I waited until the trip home to read a book that had been recommended called The Night of the Grizzlies, and in its pages I learned that there had never been a fatal attack in the park’s fifty-seven year history until the night of August twelfth the year when I was fourteen. On that night, two different bears, separated by twelve miles, attacked and killed two beautiful nineteen year-old women. I remembered reading the three - installment story in Sports Illustrated in my best friend’s bedroom in Mattoon. What I didn’t remember was that one of the girls died on a table at the Granite Park Chalet, where there just happened to be staying that night, among others, two doctors, a registered nurse, a Jesuit priest, and a Native American Indian who tracked the girl after she had been dragged away. Chilling.

Speaking of which, I read a book on global warming while sitting on the Grinnell Glacier, not far from the Al Gore Rock. Have you seen An Inconvenient Truth?

We visited Waterton, Canada three times. After a glorious fourteen mile hike called the Carthew-Alderson Trail, we swam in the glacial waters of the big lake and I fell in love—with Kokanee Glacier Beer. Later, on Canadian TV the same day Fidel handed power to Raul, there was a long segment on icebreakers trying to establish the new northern boundary based on a revised map of the continental shelf. These ships were pushing through soft ice and slush that have been impassable for many thousands of years.
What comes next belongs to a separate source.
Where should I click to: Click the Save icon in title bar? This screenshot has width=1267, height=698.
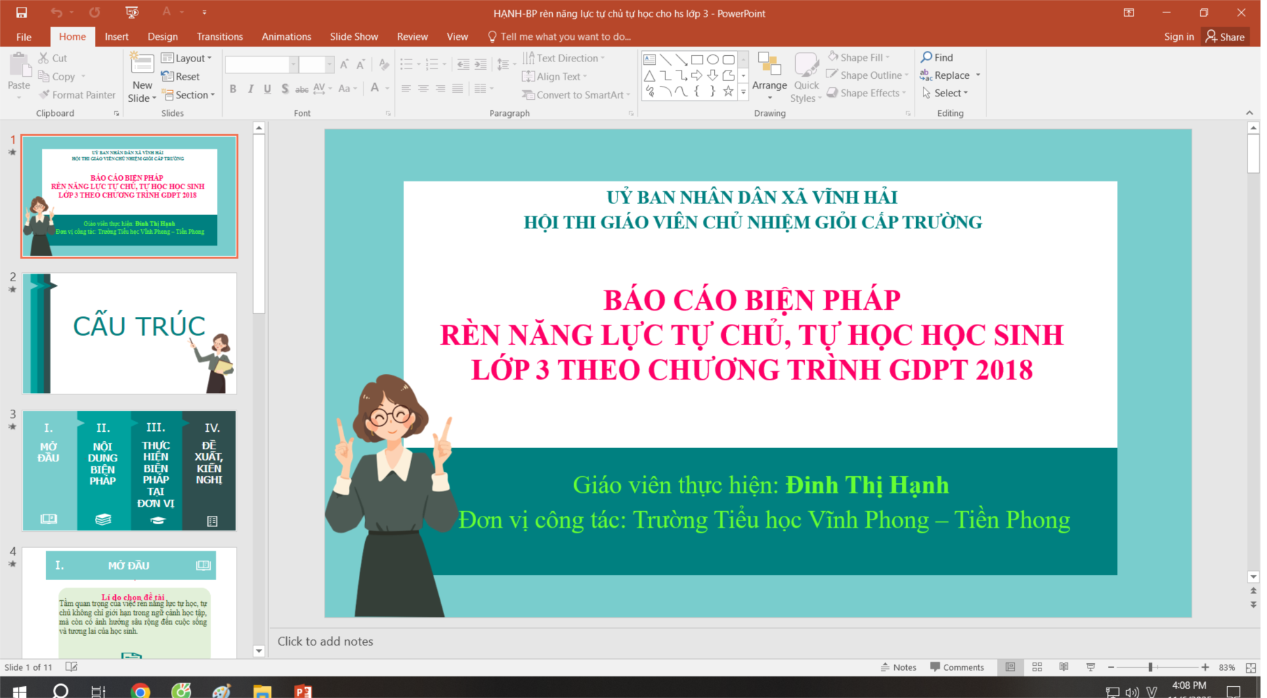point(21,13)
We will adapt and as scary as change is, it is also a natural and potentially fun fact of life. People who don’t write think that evolution and global warming are concepts of such mind boggling duration that they cannot be observed during a normal human lifetime. Writers pay attention to our lives. The evidence is everywhere and obvious. Here at home, I have seven species of Magnolias, two Jasmines, two banana trees (one of which is in its fifth season), even two Camellias, a white and a pink. And this is Illinois?

Welcome back, everyone.

Keith

P. S. I sense an idealism in my students I have not felt for years. I neglected to mention that my son Huck was married in Austin on August twelfth, so we got home by train, I mowed the yard, and we flew to Texas.
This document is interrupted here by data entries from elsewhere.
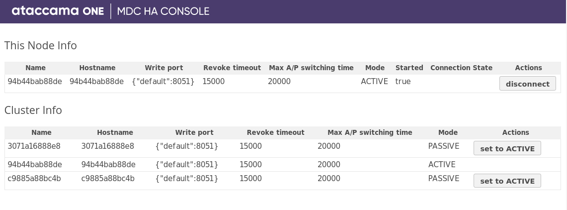
Task: Click PASSIVE mode of node 3071a16888e8
Action: 444,146
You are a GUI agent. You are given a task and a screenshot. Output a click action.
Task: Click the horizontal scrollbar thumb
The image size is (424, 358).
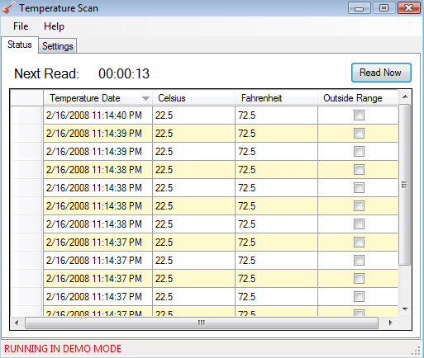coord(202,323)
As for the train ride to Glacier, too beautiful for words.

 


Angela Vietto

Having received tenure, I anticipate resting comfortably on my laurels for the rest of my career. "No more research, no new course preps, and for God's sake--no service!"
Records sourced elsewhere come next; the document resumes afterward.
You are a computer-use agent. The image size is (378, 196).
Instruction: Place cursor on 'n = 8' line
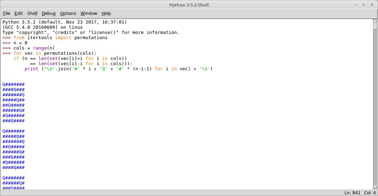20,43
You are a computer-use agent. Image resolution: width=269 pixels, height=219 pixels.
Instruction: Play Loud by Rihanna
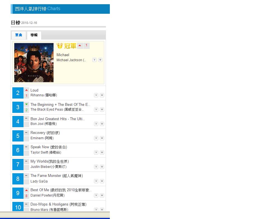[x=96, y=95]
Ummm, I guess that won't do, will it?

The real scoop, for what it's worth:

Early this summer I completed a review essay, "Daughters of the Tenth Muse: New Histories of Women and Writing in Early America," which will appear in Early American Literature in December. My book Women and Authorship in Revolutionary America will finally be between covers by the end of the year. Delightfully, it was accepted to the same series as Julie Campbell's Literary Circles And Gender in Early Modern Europe: A Cross-cultural Approach (Ashgate's Women and Gender in the Early Modern World series). More recently, I've been working on several interrelated projects focusing on the connections between gender, race, and writing style in 18th-century Anglo-American literature.

 


Anne Zahlan

In late May, I attended the Thomas Wolfe Society meeting in Chapel Hill, N.C. It was a busy two days as I moderated a plenary session, met with the staff of the Thomas Wolfe Review, attended Executive Board meetings, listened to every paper (scouting for articles), and talked to lots of people. At the banquet, I received an award from the Society: the "Paul and Zelda Gitlin Prize" for the best scholarly article on Wolfe published in 2005. The award was for my essay "Sitting Where van Gogh Sat: Exile and the Narrative Vocation in Thomas Wolfe's Of Time and the River."

At the end of June, I traveled to British Columbia, where we participated in the International Lawrence Durrell Society conference at the University of Victoria. In addition to listening to interesting papers and attending meetings, I moderated two plenary sessions, took part in a panel on "Teaching Durrell," and gave a paper titled "'Always Friday the Thirteenth': The Knights Templar and the Instability of History in Lawrence Durrell’s The Avignon Quintet."